Other Kent State Athletic Teams
The baseball team is Kent State's second oldest sport, though it is the school's oldest intercollegiate team. Formed in 1914, they were known originally as the "Normal Nine" as the school was originally known as Kent State Normal School. The team has enjoyed significant success both in the Mid-American Conference and on the national level and has sent several players to the major leagues over the years.
The men's basketball team, which began play in 1913 and intercollegiate competition in 1914, plays in the Memorial Athletic and Convocation Center and is Kent State's oldest sport and second-oldest intercollegiate team. After decades of near anonymity, since 1998 the team has been one of the most consistent in the Mid-American Conference with a league record ten straight twenty-win seasons from the 1998-99 season through the 2007-08 season (the previous record was five straight).
The women's basketball team, which began play during the 1975-1976 season, also plays home games at the Memorial Athletic and Convocation Center.

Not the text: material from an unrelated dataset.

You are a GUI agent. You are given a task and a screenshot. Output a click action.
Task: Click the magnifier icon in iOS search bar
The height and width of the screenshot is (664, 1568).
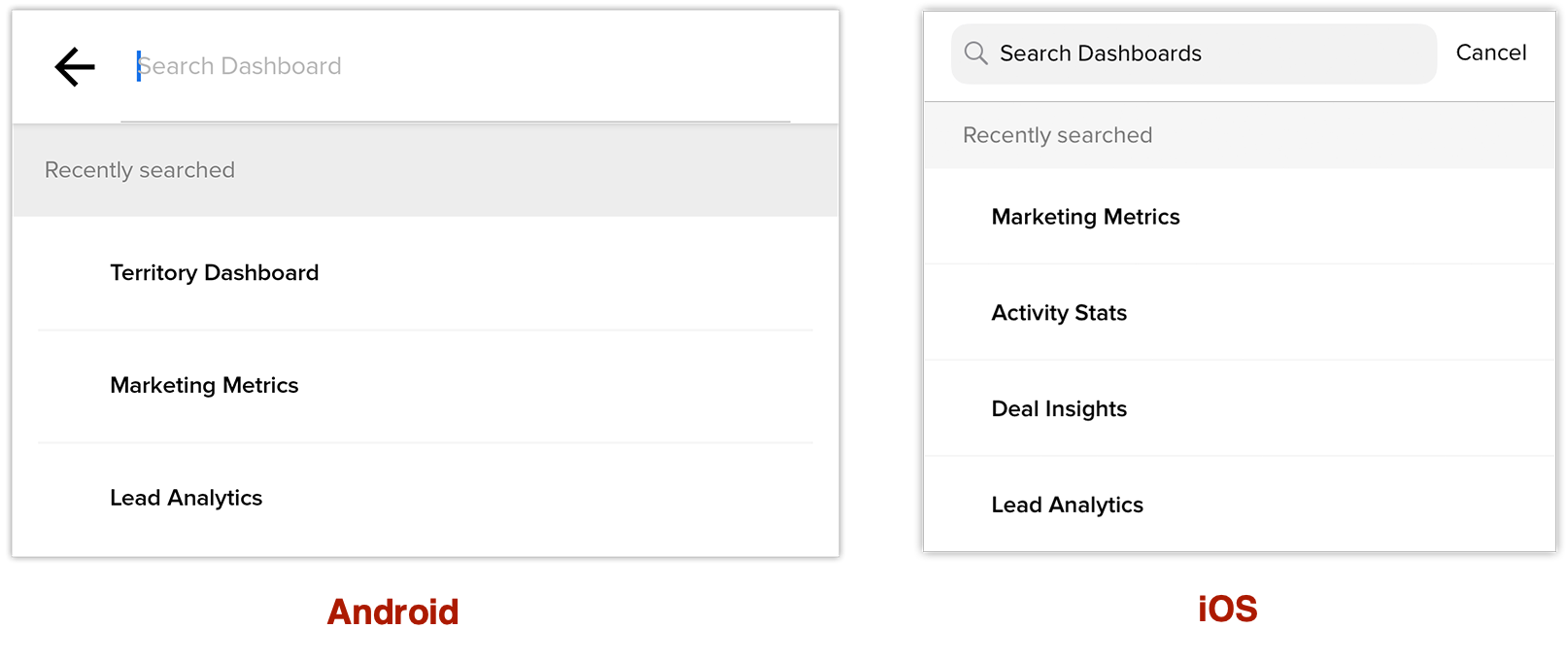(975, 53)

Since 2016, they are coached by Todd Starkey. They have nine MAC East titles, six MAC overall titles, and four MAC tournament titles. In addition, they have six NCAA tournament appearances, the most recent being in 2024, and three WNIT appearances.
The Golden Flashes football team plays in the NCAA Division I Football Bowl Subdivision. Home games are played at Dix Stadium on the far eastern edge of the Kent State campus. Since 2022, the head coach is Kenni Burns. Kent State has five post-season bowl game appearances: the 1954 Refrigerator Bowl, 1972 Tangerine Bowl, 2013 GoDaddy.com Bowl, 2019 Frisco Bowl, and the 2021 Famous Idaho Potato Bowl.
The men's golf team has had success both in the Mid-American Conference and at the national level, winning 28 MAC titles and making 36 appearances in the NCAA tournament, including 23 trips to the championship round and three regional championships, as of 2022. The team is coached by Jon Mills, a Kent State alum who has been head coach since 2019. He succeeded Herb Page, a KSU alum who coached from 1978 to 2019.
The women's golf team, founded in late 1998, has enjoyed success from its beginning. Every year of the program's existence it has won the Mid-American Conference title and is so far the only school to win the Mid-American Conference Women's Golf Championships, which began in April 1999. Through 2025, they have advanced to NCAA play for 24 consecutive seasons, reaching the championship round in five of them.
First developed in 1959, the Kent State women's gymnastics team was the first women's gymnastics team at the collegiate level. They began intercollegiate competition in 1964 and Mid-American Conference competition in 1981 and have enjoyed consistent success throughout their existence, which includes 11 Mid-American Conference meet championships and 14 regular-season titles.
The softball team plays its home games at the Judith K. Devine Diamond, adjacent to Dix Stadium. The team has won six regular season MAC titles and 10 MAC East Division titles, the most recent in 2016, and three MAC Tournament championships, with the most recent in 2017. In 1990, the team went 43-9 en route to their first MAC title, an NCAA regional championship, and a berth in the Women's College World Series.
Mid-American Conference Titles Through 2017
| Sport | Men | Women |
|---|---|---|
| Golf | 24 | 19 |
| Gymnastics | N/A | 11 |
The Kent State Golden Flashes have a rich athletic history, marked by successes in various sports and a strong sense of rivalry. From the early days of basketball and baseball to the more recent achievements in golf and gymnastics, Kent State continues to foster a competitive and spirited athletic environment.